Contractor says VA owes thousands in unpaid billings for Cape’s new clinic
A disabled veteran minority business owner working on the new Veterans Administration clinic in Cape Coral is claiming that the VA is not only withholding payment of $62,000 for cost overages, but that his business also fell prey to thinly veiled racial discrimination while on the job.
Ernesto Lamar, of Virginia based “Lamar and Associates,” had his request for payment denied by the VA.
The VA says the billings were cost overages rightfully denied but Lamar, who has turned his complaint over to a collections firm in hopes of recouping the funds, says those overages would not have occurred if his business and its representatives were treated fairly, he said.
“My company is in a bad situation,” he said.
Lamar and Associates is serving as the project’s Special Inspections and Construction Materials testing firm, working on a two-year contract with the VA valued at $260,000.
The overages occurred, Lamar said, because a VA project liaison repeatedly found issue with his project manager and Lamar had to constantly travel to the site to fix what he maintains wasn’t broken.
The VA then stopped communicating with Lamar’s representatives, he said, and eventually replaced Lamar’s people with their own, “less-qualified,” project managers.
Lamar said his project managers were not only highly certified, but also experienced.
Lamar also is worried that the problems he’s experienced on this job will affect bidding on future projects.

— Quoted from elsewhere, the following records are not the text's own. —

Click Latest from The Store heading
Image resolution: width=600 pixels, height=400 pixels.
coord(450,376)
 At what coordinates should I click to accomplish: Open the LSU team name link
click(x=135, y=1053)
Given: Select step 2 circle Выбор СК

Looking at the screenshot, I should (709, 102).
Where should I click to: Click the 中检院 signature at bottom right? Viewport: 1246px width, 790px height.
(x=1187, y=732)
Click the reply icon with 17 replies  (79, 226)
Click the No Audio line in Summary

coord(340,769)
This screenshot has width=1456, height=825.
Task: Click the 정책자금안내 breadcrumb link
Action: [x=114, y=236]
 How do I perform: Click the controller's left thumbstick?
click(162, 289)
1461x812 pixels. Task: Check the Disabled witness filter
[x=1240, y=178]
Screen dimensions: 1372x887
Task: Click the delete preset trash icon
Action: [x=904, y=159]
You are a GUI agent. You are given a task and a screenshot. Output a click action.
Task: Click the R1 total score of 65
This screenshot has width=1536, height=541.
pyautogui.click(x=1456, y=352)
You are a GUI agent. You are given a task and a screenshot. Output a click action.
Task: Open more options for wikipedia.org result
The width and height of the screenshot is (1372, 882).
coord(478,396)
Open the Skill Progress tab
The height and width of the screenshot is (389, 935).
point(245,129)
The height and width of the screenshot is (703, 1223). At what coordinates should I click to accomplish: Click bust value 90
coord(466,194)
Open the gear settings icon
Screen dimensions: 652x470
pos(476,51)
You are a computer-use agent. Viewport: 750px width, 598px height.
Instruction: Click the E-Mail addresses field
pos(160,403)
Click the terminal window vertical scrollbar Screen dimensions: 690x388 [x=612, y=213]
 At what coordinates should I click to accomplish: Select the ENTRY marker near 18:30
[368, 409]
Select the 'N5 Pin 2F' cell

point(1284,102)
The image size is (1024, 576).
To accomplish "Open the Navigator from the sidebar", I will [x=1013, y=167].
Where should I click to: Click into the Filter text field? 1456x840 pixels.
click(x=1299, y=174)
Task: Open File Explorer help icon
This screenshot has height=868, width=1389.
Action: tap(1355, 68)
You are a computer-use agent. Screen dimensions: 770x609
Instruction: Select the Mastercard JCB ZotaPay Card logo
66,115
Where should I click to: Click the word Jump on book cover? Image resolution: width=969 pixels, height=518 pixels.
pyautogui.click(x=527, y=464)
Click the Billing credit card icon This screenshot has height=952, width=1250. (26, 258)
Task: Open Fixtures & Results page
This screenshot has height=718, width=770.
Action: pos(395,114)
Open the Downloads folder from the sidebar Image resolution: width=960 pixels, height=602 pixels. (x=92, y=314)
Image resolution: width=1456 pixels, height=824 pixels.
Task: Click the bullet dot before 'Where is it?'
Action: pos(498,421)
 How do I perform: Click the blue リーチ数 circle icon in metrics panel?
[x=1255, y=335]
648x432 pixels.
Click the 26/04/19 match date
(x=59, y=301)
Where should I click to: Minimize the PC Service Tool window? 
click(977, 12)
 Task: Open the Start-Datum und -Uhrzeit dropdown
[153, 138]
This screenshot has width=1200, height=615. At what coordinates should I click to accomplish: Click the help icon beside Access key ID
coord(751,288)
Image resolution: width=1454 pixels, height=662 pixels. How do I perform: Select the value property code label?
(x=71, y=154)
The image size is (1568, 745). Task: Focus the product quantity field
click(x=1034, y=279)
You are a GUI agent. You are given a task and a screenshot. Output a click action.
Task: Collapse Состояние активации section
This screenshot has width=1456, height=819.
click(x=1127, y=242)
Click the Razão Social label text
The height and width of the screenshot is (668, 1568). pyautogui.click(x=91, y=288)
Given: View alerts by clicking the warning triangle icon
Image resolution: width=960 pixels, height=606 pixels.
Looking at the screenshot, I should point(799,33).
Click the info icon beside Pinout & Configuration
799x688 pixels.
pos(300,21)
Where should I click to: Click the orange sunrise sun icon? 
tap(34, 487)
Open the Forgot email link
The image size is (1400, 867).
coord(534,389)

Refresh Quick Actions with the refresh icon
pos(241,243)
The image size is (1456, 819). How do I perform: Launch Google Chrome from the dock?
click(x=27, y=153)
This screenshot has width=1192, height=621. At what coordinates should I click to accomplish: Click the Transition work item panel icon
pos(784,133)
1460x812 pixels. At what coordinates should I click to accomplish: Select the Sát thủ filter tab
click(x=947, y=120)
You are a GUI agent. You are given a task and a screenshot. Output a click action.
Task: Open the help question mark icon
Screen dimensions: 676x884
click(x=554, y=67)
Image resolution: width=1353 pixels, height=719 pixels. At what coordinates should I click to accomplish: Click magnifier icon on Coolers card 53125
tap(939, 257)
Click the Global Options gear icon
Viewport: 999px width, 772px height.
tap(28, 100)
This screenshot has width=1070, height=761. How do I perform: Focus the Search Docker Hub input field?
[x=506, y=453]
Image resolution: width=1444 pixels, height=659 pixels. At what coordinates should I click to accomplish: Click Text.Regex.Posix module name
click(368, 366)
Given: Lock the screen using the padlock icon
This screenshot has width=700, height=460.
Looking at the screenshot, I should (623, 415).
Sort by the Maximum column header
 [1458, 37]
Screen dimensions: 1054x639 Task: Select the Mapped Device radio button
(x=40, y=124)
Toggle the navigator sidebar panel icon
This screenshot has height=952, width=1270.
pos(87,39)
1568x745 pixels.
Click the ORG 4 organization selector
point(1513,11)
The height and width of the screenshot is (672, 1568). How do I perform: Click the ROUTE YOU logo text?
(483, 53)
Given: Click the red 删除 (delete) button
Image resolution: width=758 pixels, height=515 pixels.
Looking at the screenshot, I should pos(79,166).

“If we were doing a substandard performance we’d be out of there right now,” Lamar said. “It’s on their side of the pond that caused this whole situation.”
VA officials disagree.
Faith Belcher, a spokesperson for the VA based in the Bay Pines facility in St. Petersburg, said that the VA denied Lamar’s request for overages because it was outside of the terms of the contract.
Working under a “firm fixed price indefinite” contract, Belcher said the contract with Lamar and Associates, valued at $260,000, will be honored.
Belcher said the VA did not have control over who was working for Lamar and Associates on the jobsite, adding that Lamar had control over all “human resources” aspects of the work.
“Our only request is that person (the project manager) be qualified, we don’t choose who is hired and fired,” Belcher added.
Belcher said Lamar and Associates will be rated on its performance once the contract is completed in March 2012, and that it was not a “performance to date” rating.
That rating is not public, she said, but will be available to other agencies should they request it.
“They knew the terms of the contract. I can’t speak to why they’re incurring other costs,” Belcher said.
Instead of conducting a true investigation into his claims, Lamar said the VA had the same person with whom he had had issues look into the matter.
He was not contacted or asked any questions during the investigation, he said.
For now, he will have to wait and see how the situation plays out with the collection agency, and their lawyers, if it goes that far.
“This was a huge opportunity for us,” he said. “But they had a problem working with minorities or people of color.”